Gaurav Gupta of consultants Gartner said the funding was fine for research, but if the ambition was to be competitive with the big players in the field – Nvidia, Qualcomm, Broadcom and AMD then the £1bn was “insignificant”.
Dr Simon Thomas, chief executive of UK based graphene semiconductor start-up Paragraf, told the BBC the announcement was “quite frankly flaccid”.
“It is a long way from addressing the needs of UK chipmakers,” he said.
Zoe Kleinman, the BBC’s technology editor said: “Many businesses making hardware say when there’s a shortage, it’s difficult to get a look-in with the enormous chip manufacturers because their output is hoovered up by giants like Apple with far deeper pockets than anybody else.

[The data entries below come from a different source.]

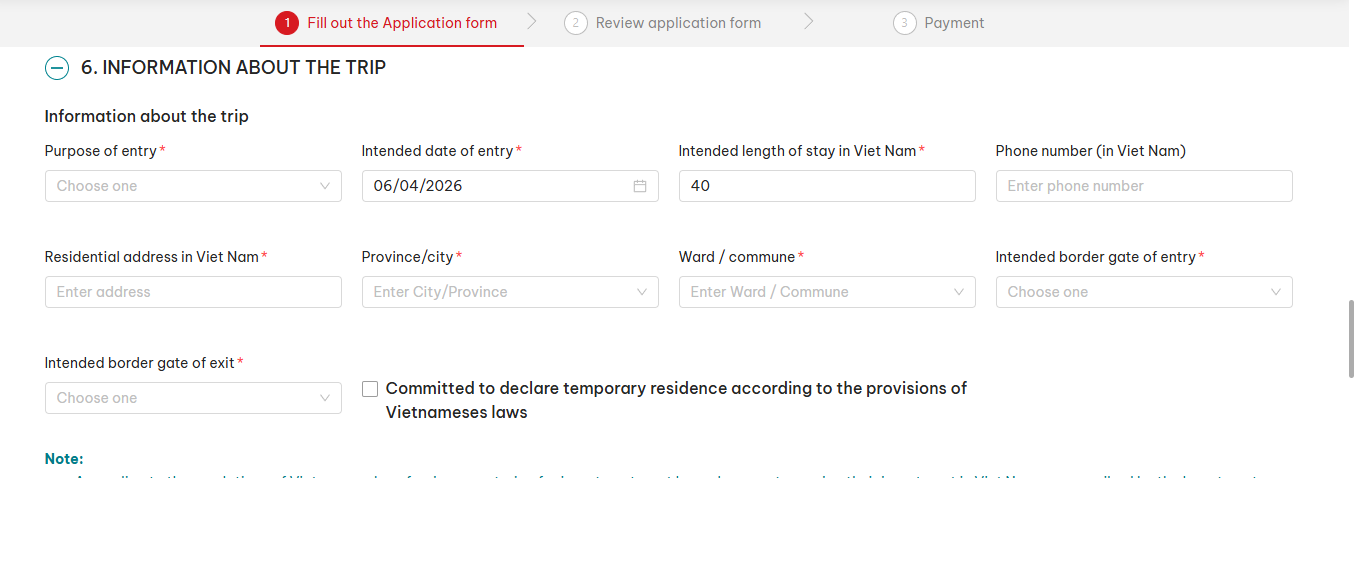
Task: Go to the Payment step
Action: pos(954,23)
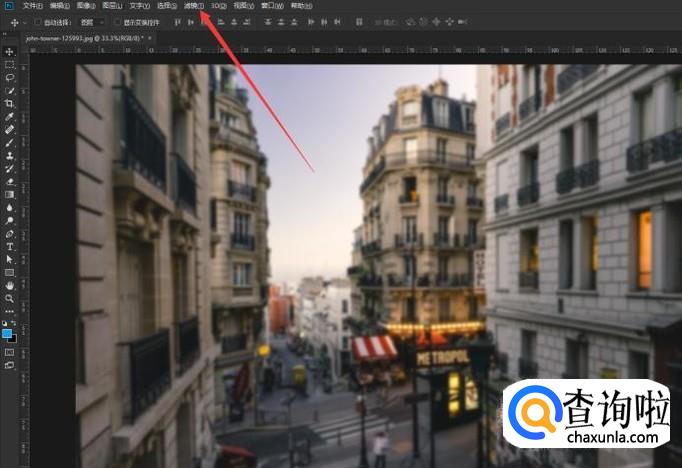Open the Auto-Select layer/group dropdown
This screenshot has height=468, width=682.
(x=92, y=22)
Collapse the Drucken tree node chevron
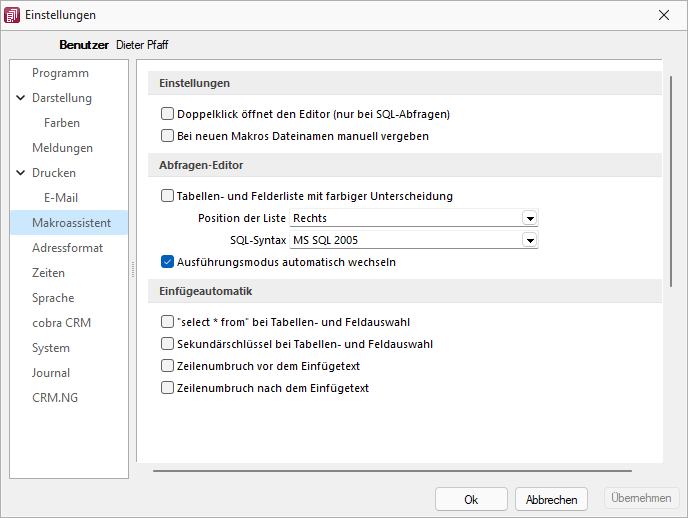Viewport: 688px width, 518px height. tap(20, 173)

“Will the UK government have sharp enough elbows to muscle in? It is a noble ambition to attempt to “mitigate” supply chain issues but ultimately, if we aren’t making chips at scale ourselves, we are always going to be at the mercy of someone else.”
Design focus
The BBC, and other media, were not shown the full report ahead of publication, but a summary was provided by officials.
The strategy will focus on areas the UK is particularly good at: semiconductor design, cutting-edge “compound” semiconductors, and research – areas that also require less funding than large scale chip manufacturing where essential machines cost hundreds of millions of pounds.
The strategy will also try to increase the security of chip supply through international partnerships.
Recent pandemic-fuelled chip shortages disrupted supplies of products from games to cars and critical manufacturing is concentrated in a few countries, such as Taiwan.
Peter Claydon, the president of Picocom a chip design company based in Bristol, told the BBC it was good to have the strategy but said: “It’s not a lot of money.”
And he would have liked to have seen tax breaks used to support the industry and more emphasis on education to help supply the skilled professionals the industry needs.
However, he valued the strategy’s emphasis on international cooperation, although he said it would have been better to have remained in the EU with its multi-billion euro programme, which was enough to “make some difference”, he said.